A biological problem means scientists have questions about things in nature, like the environment or health. They use the same way to find answers, which involves gathering evidence using logic to support their ideas. For example, people used to think malaria was caused by "bad air", but a scientist found out it is actually spread by mosquitoes. This helped solve the problem of what was causing malaria, which is a disease that has killed many people for a long time.
To solve a biological problem, you need to first figure out why there's a problem and ask a question about what you see. Start by observing things like how plants move or how animals behave. You can observe things by using your senses i.e. qualitative observation or scientific equipment i.e. quantitative observation. The knowledge you gain can be from what you see, hear, feel, or measure.
In 1880, a French physician, Laveran, studied the blood sample of malaria patient under microscope and observed tiny creatures in it and named as Plasmodium. So the observation was made that Plasmodium is present in the blood of malaria patients.
A hypothesis is an important part of the scientific process. It is an intelligent guess made by a scientist in the form of a statement. It's essential that a hypothesis can be tested, which means you can check if it is true or false by experimenting. After you test your hypothesis, you will know if it's supported (true) or not supported (false).
In the case of malaria, an intelligent guess is made after observation that Plasmodium is the cause of malaria. But it is only a guess which can be presented as a hypothesis.
Biologists use two types of reasoning to come up with a hypothesis: inductive reasoning and deductive reasoning.
Inductive reasoning starts with specific examples and then draws a general conclusion. For example, if all fishes have scales and a shark is a fish, then a shark must have scales too.
Deductive reasoning starts with a general idea and then makes a specific prediction based on that idea. Deductive reasoning can be tested and verified through experiments.
In the case of malaria, the following deduction is made: “If Plasmodium is the cause of malaria, then all the malaria patient should have Plasmodium in their blood”.
After observing a problem and suggesting a hypothesis, scientists then design experiments based on their reasoning to identify the real cause of the problem. The experiment is a practical test that can be repeated many times by other scientists to confirm the results.
Scientists perform two types of tests i.e, control group and experimental group. To find out the cause of malaria, blood samples of 100 malaria patients (experimental group) and the blood samples of 100 healthy persons (control group) were examined under a microscope.
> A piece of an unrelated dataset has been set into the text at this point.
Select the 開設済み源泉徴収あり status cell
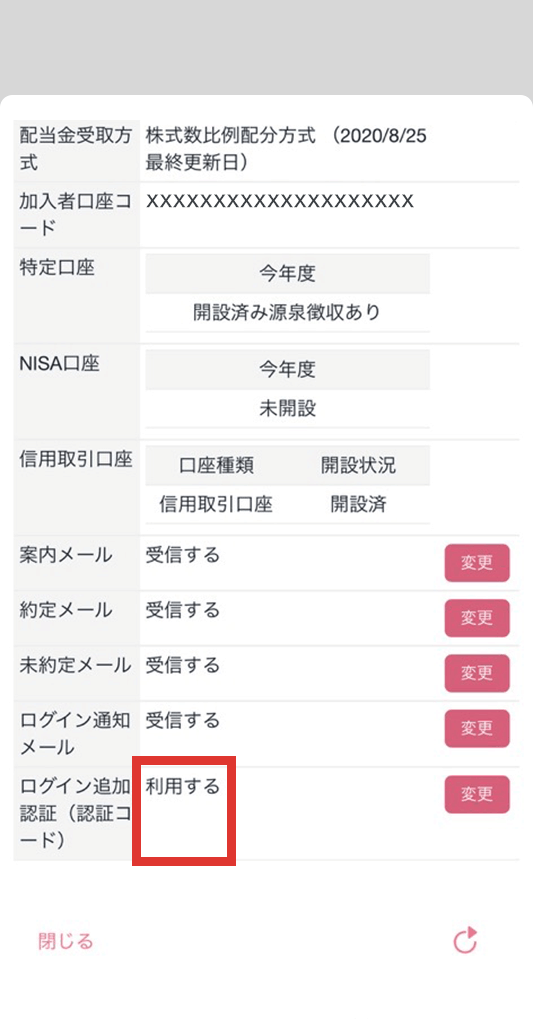This screenshot has height=1025, width=533. pos(287,312)
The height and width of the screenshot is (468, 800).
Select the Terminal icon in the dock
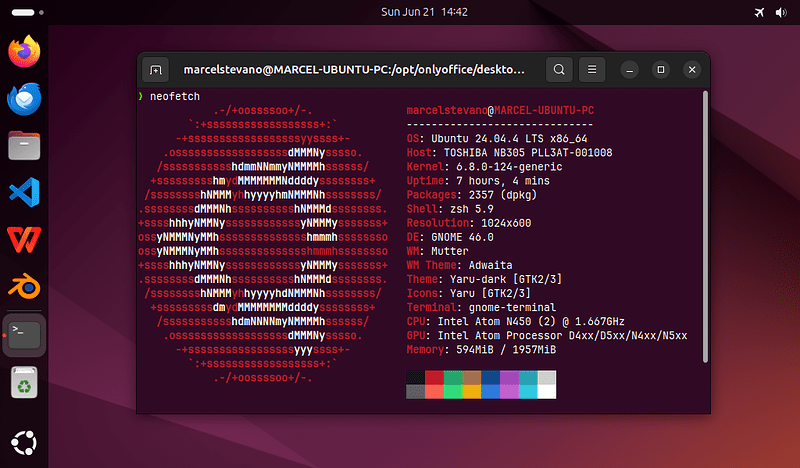[24, 335]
The results are where you tell what happened in your experiment. You share all the things you observed and measured during the experiment. The results help prove or disprove your hypothesis.
All the malaria patients (experimental group) had Plasmodium in their blood. The blood samples of healthy persons (control group) were free from Plasmodium.
The last step of the scientific method is to draw a conclusion based on the results of your experiment. This means analyzing what you found out and deciding if your hypothesis was correct or not. If your hypothesis was supported by the experiment, it means you found an answer to your question. However, if it wasn't supported, you can try conducting the experiment again or modifying your methods to see if you can get a different result.
Conclusion is made that “Plasmodium is the cause of malaria”.